[Task directions] When the line with "You are a GUI" comes up, set it down and every later line to the end of the data, exactly and without pictures.

^^^^^^^^^^^^^^^^

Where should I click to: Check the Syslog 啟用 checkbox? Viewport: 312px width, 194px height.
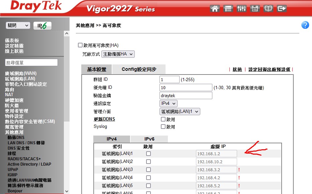[163, 127]
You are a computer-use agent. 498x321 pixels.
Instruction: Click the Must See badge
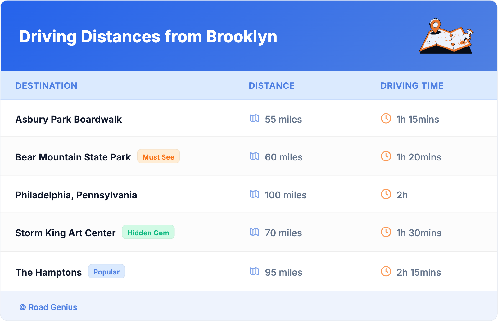click(x=158, y=156)
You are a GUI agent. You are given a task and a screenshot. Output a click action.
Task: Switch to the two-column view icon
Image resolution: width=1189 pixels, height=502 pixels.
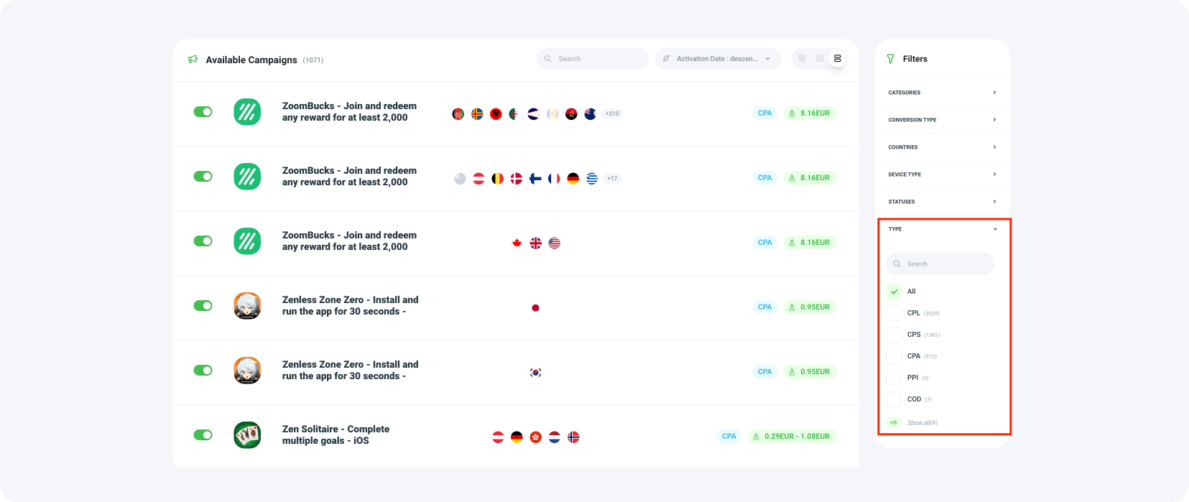pyautogui.click(x=820, y=58)
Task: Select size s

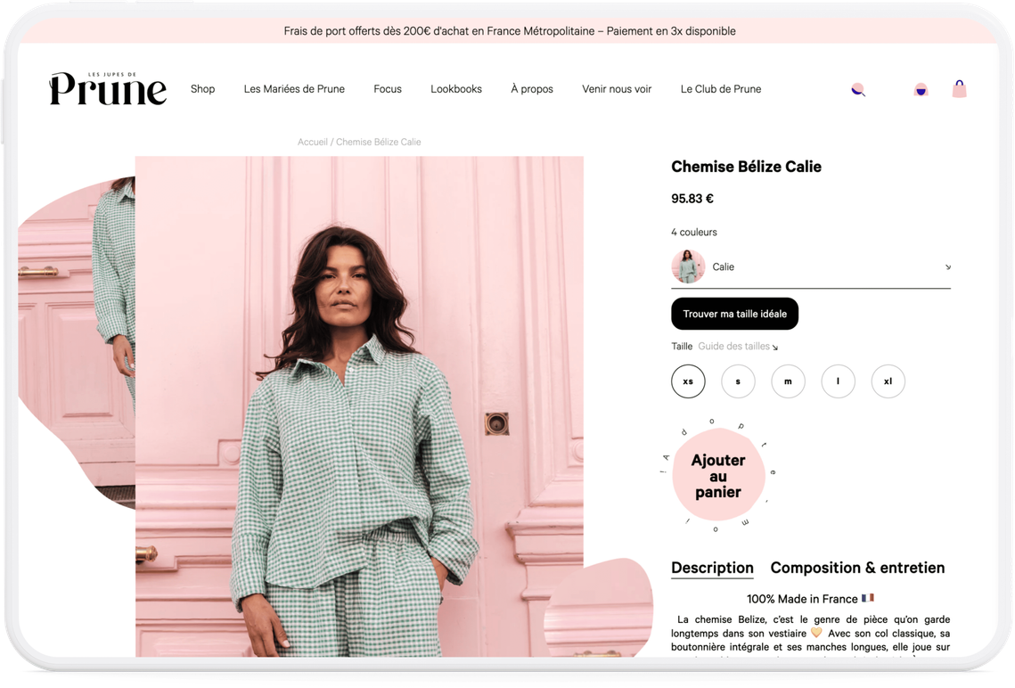Action: pos(738,381)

^^^^^^^^^^^^^^^^

[Result of the task]
You are a GUI agent. You are given a task and a screenshot. Output a click action.
Task: Switch to the two-column view icon
Image resolution: width=1189 pixels, height=502 pixels.
pyautogui.click(x=820, y=58)
Task: Select size s

Action: pos(738,381)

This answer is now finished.